### [WHAT THE EXERCISE ASKS]
Within the records below, find each line that holds the string "Open", then copy it.

### [EXERCISE DATA]
= = = =
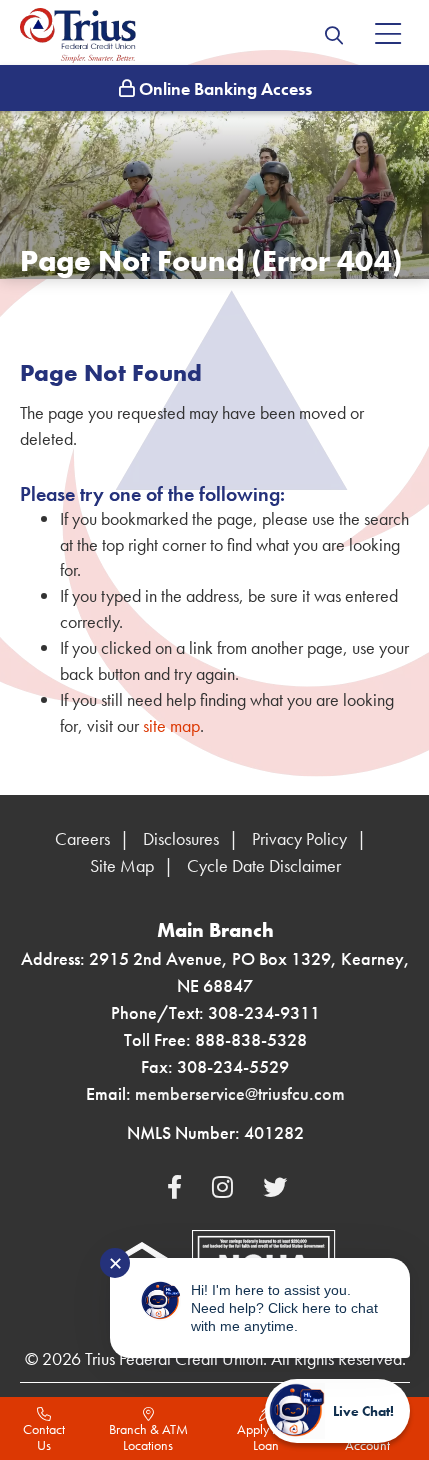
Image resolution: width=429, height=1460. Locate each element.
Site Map (122, 865)
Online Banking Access (223, 88)
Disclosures (181, 838)
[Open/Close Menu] (388, 35)
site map (171, 725)
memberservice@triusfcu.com (240, 1093)
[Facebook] (177, 1187)
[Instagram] (225, 1187)
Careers (82, 838)
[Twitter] (275, 1187)
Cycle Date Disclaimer (264, 865)
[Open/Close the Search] (334, 35)
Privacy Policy (299, 838)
= = = =
### [RESPONSE FOR THIS EXERCISE]
[Open/Close Menu] (388, 35)
[Open/Close the Search] (334, 35)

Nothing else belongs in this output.